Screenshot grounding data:
——

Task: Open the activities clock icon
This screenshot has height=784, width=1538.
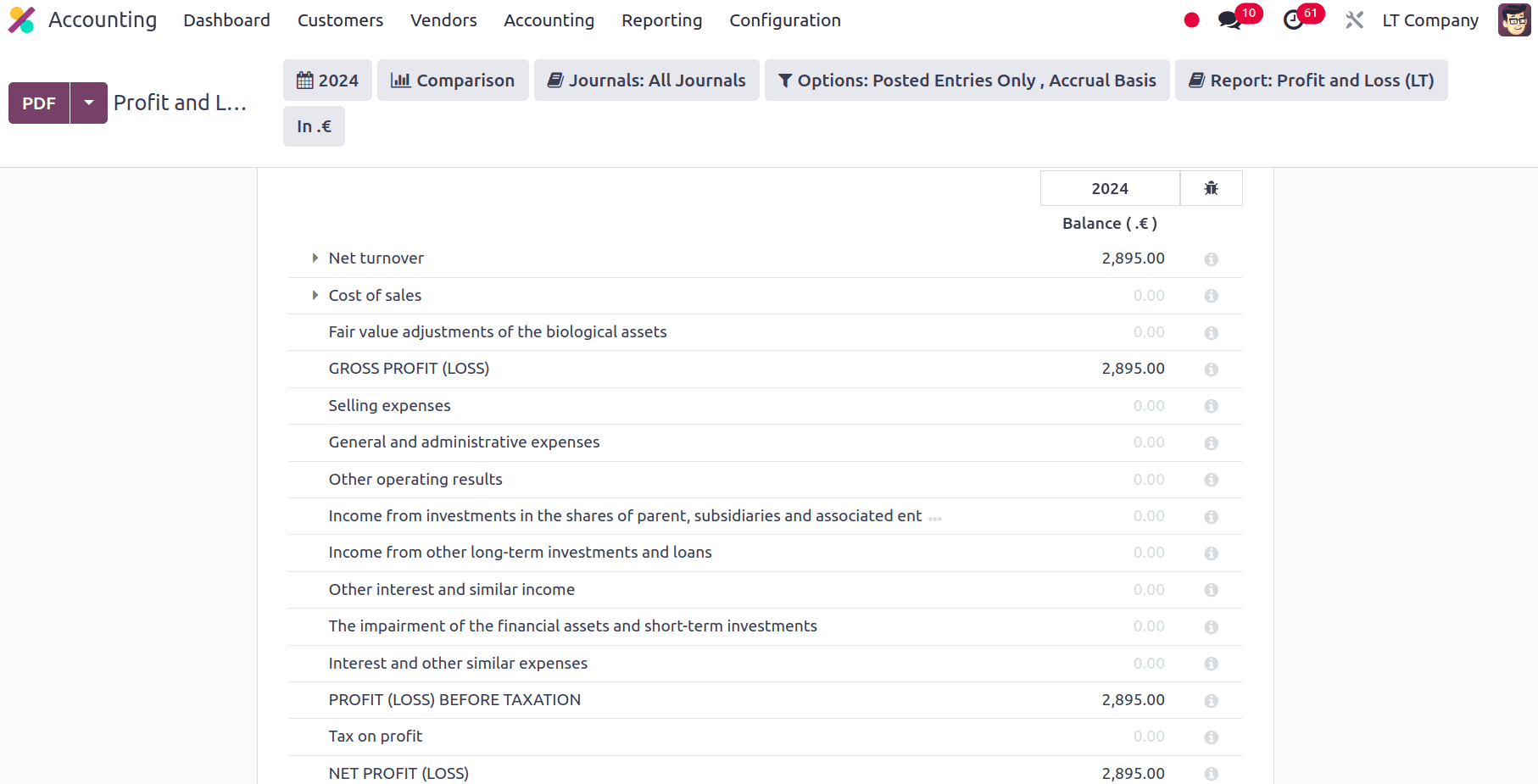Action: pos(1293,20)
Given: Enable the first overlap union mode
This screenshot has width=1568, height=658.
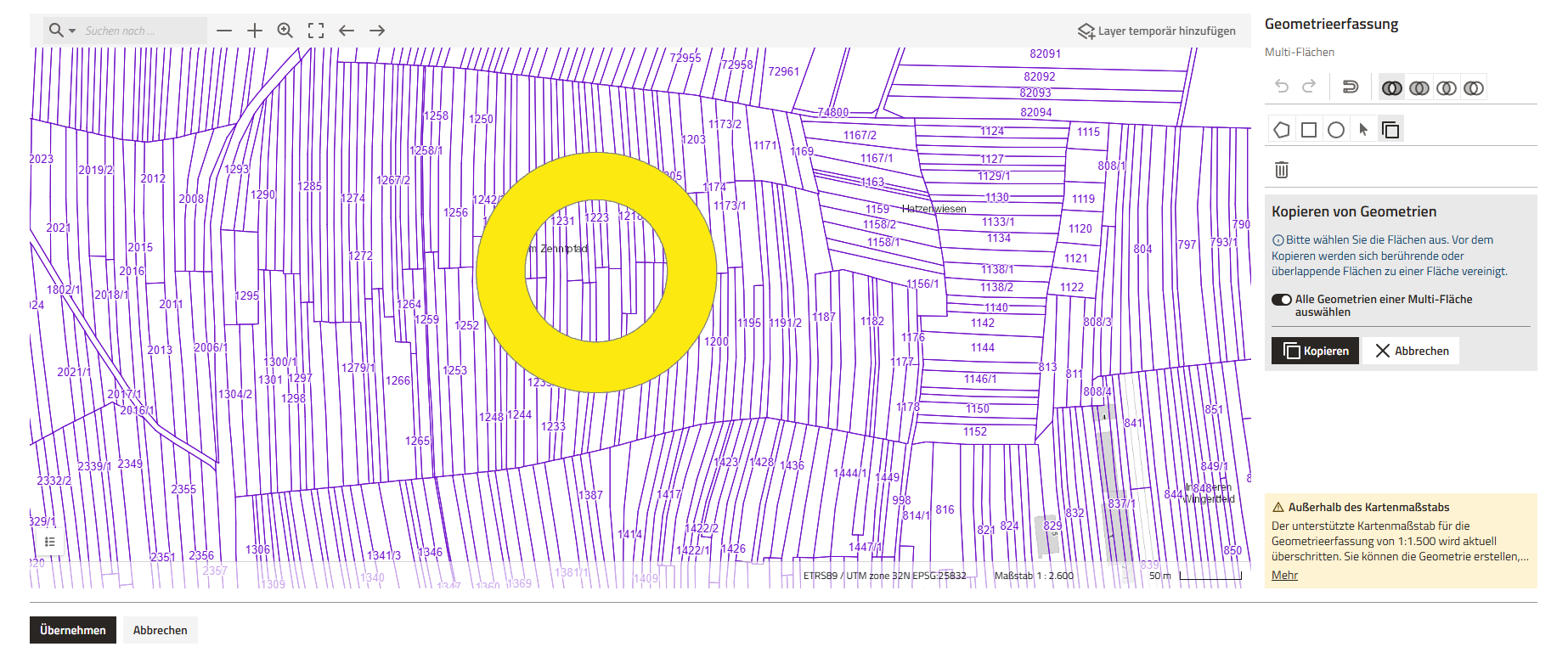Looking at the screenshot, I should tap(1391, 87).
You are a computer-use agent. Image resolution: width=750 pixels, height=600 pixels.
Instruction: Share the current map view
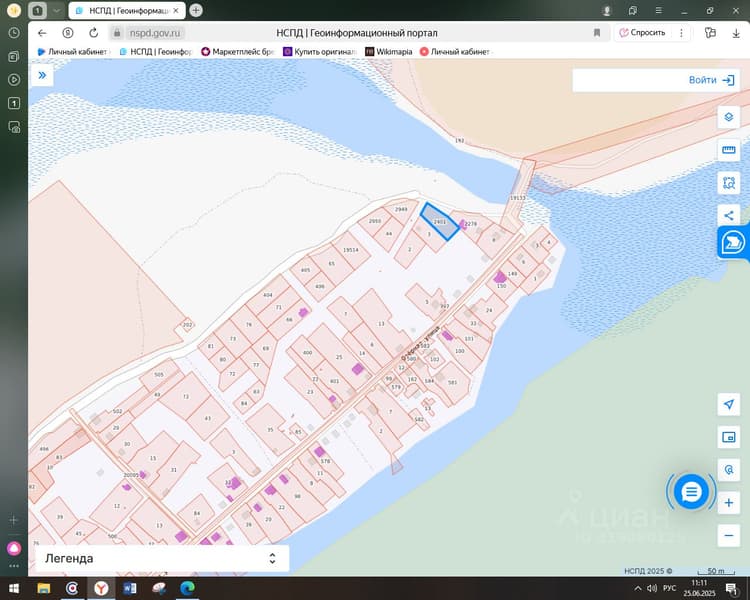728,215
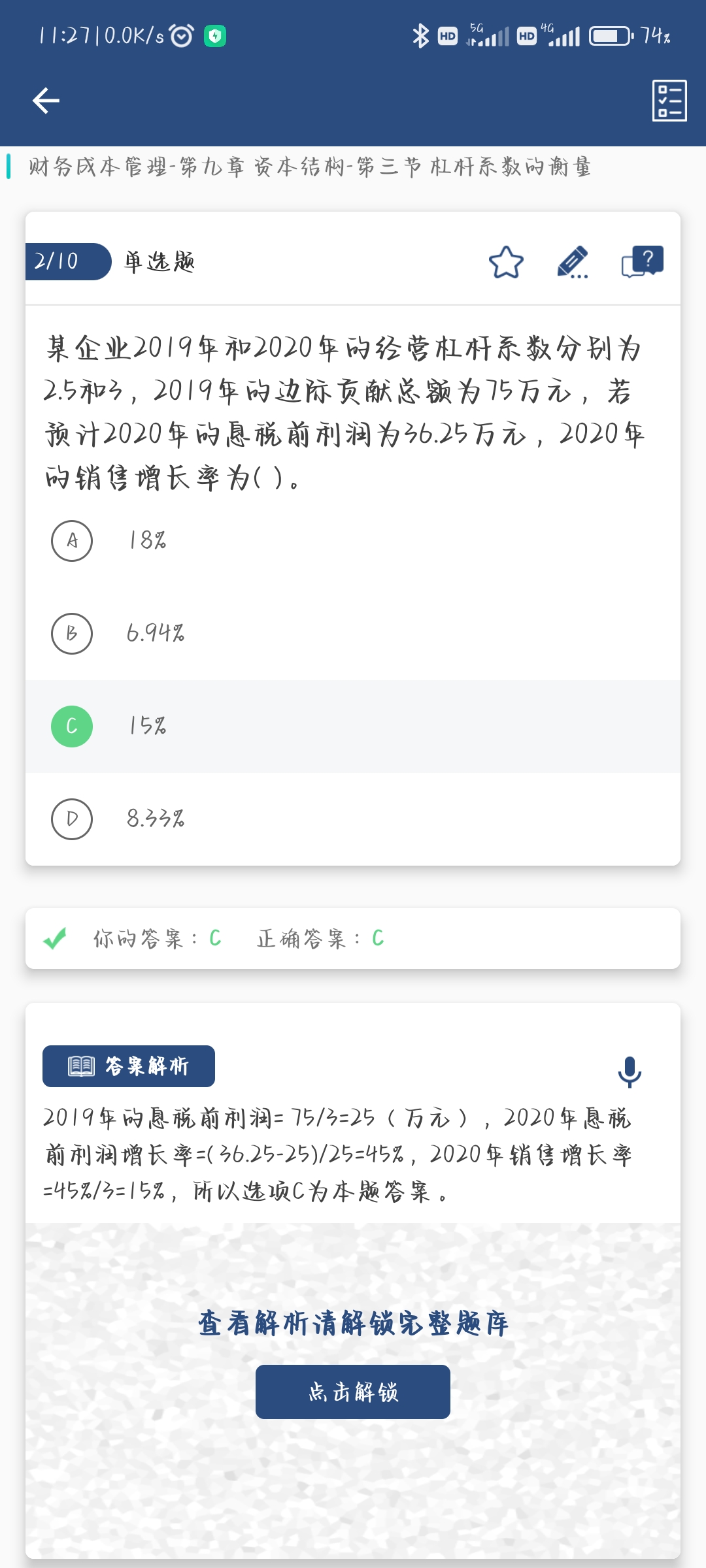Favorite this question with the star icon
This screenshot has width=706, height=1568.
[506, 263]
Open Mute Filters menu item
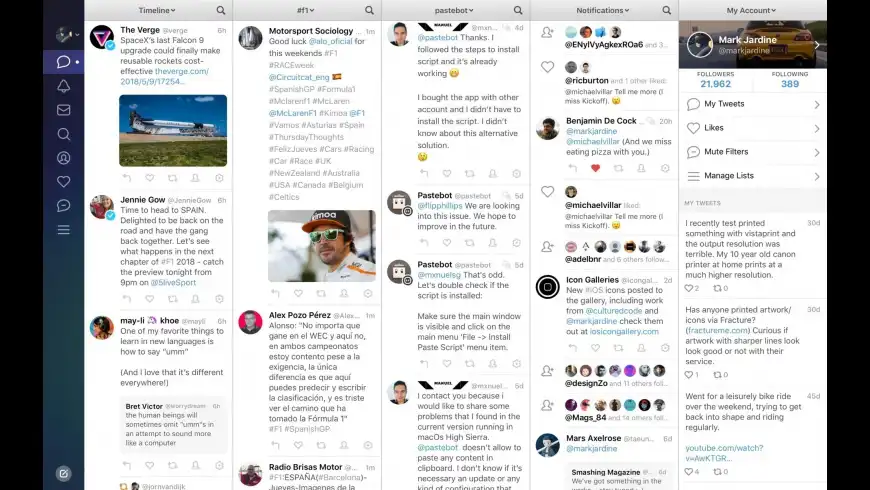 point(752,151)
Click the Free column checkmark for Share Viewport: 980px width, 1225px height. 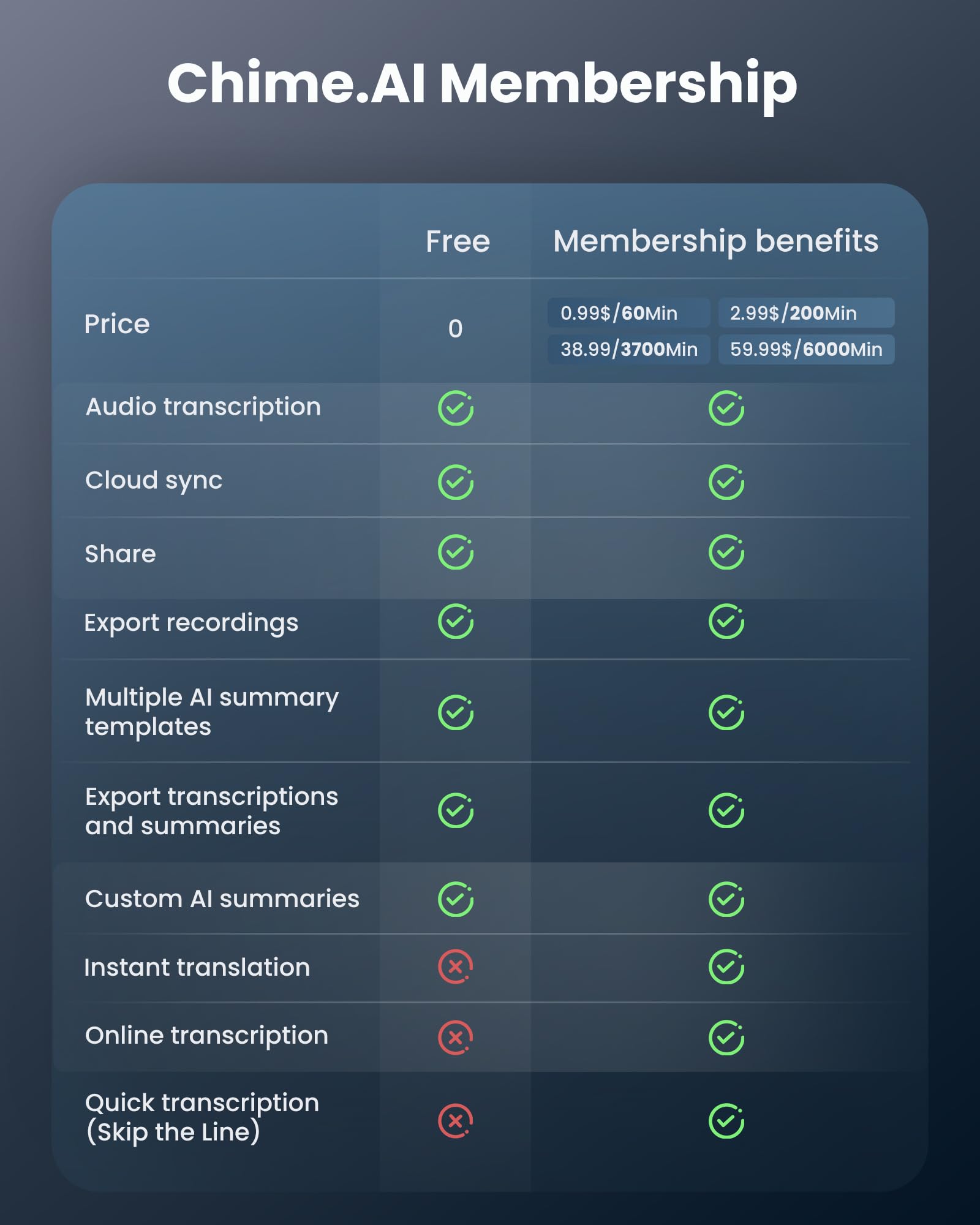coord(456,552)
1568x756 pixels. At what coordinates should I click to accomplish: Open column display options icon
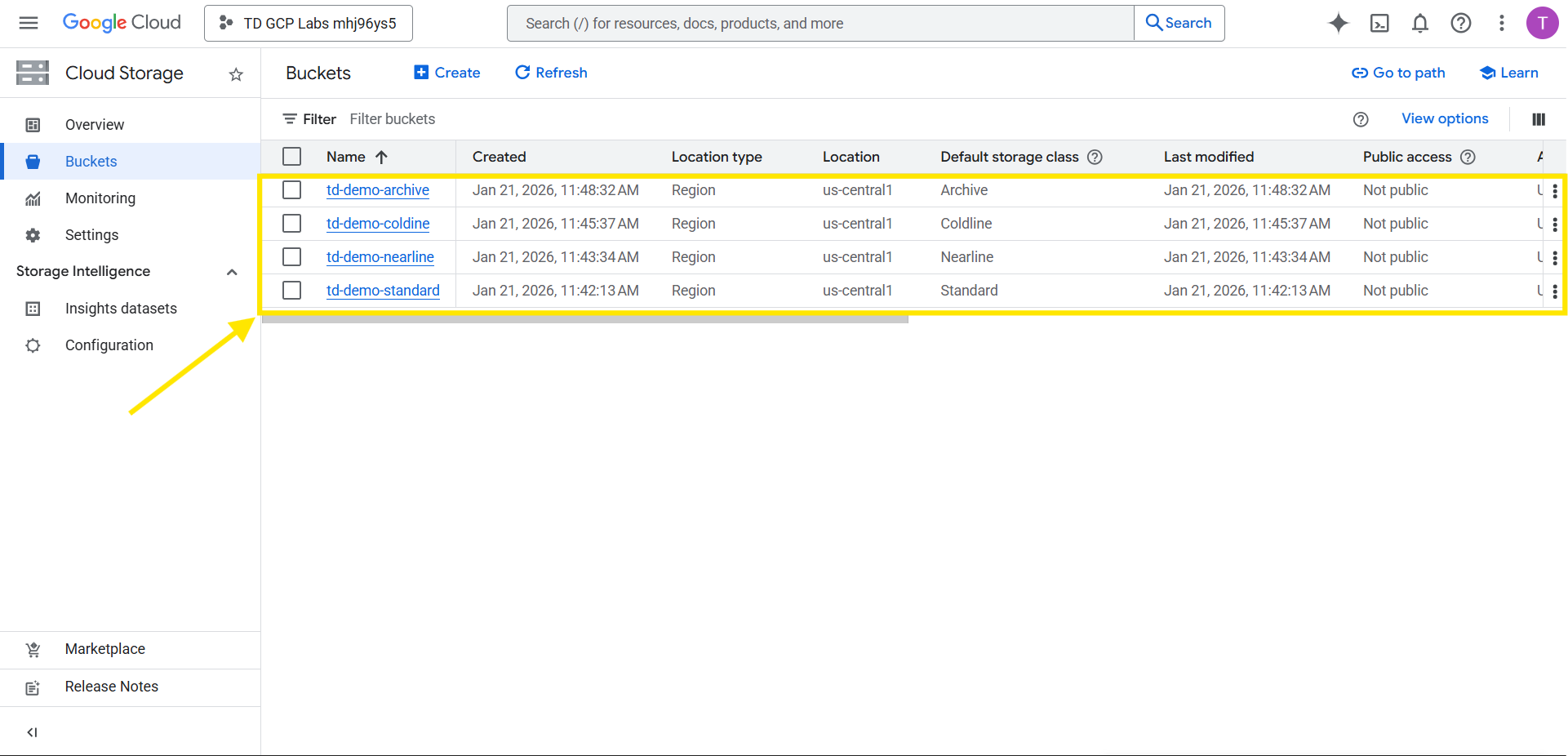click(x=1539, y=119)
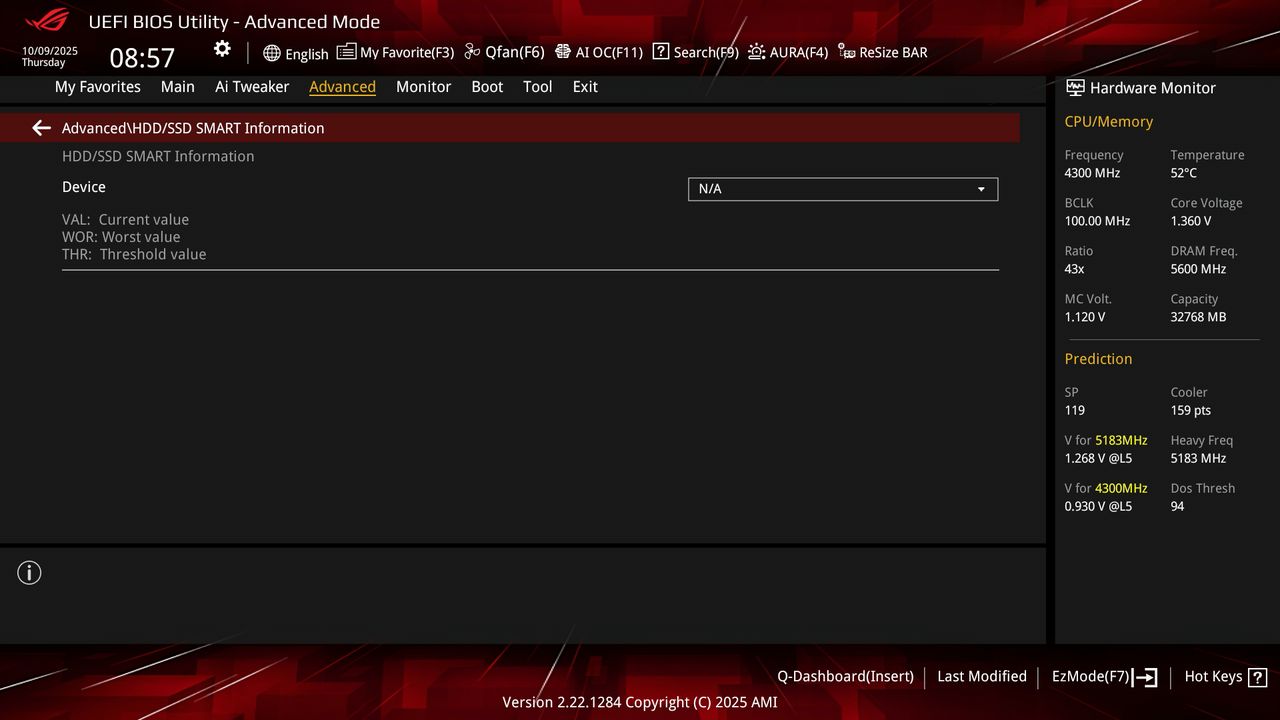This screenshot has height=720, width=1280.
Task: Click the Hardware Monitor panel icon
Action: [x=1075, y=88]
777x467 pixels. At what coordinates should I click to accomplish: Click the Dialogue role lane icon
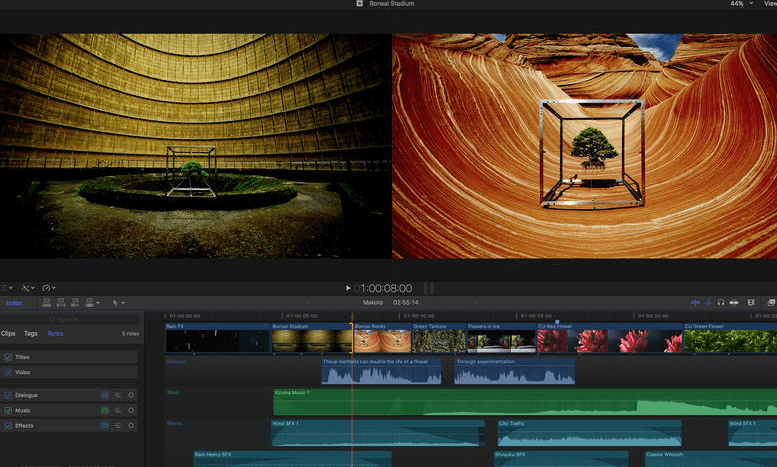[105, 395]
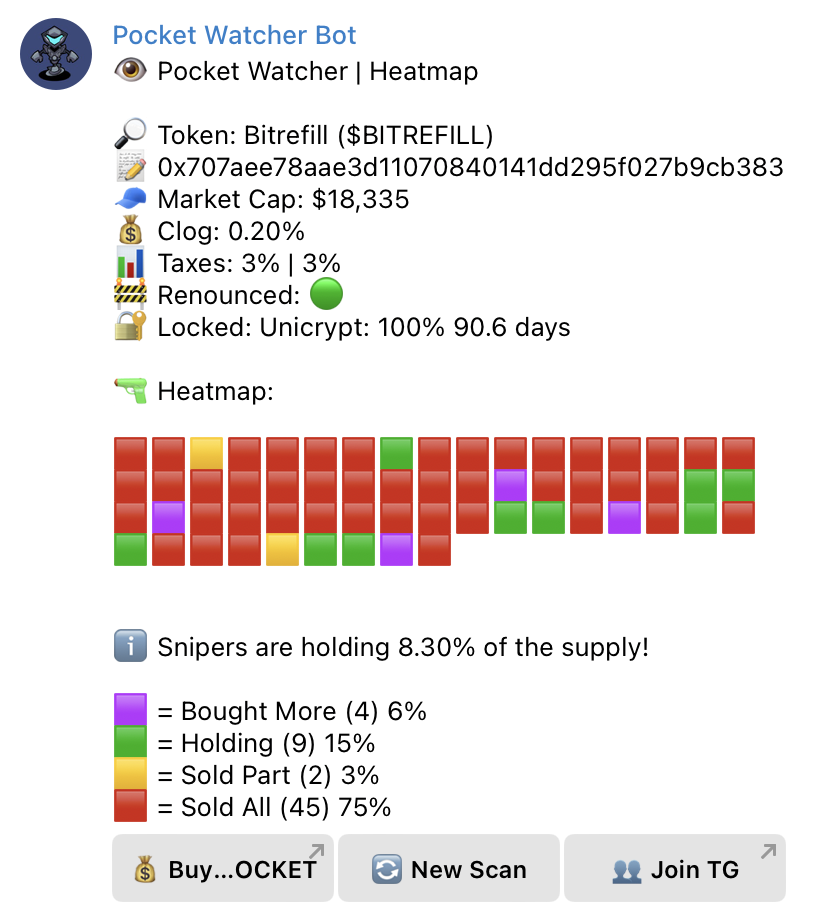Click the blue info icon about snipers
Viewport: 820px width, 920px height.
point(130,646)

——

YOUR GOAL:
Reproduce the lines above, exactly and exclusively, from the line containing "777x467 pixels. At" down to the last line, both included; pictures are not part of the copy.

ANSWER:
777x467 pixels. At what coordinates should I click to accomplish: Click the Dialogue role lane icon
[105, 395]
Click the blue info icon about snipers
Viewport: 820px width, 920px height.
point(130,646)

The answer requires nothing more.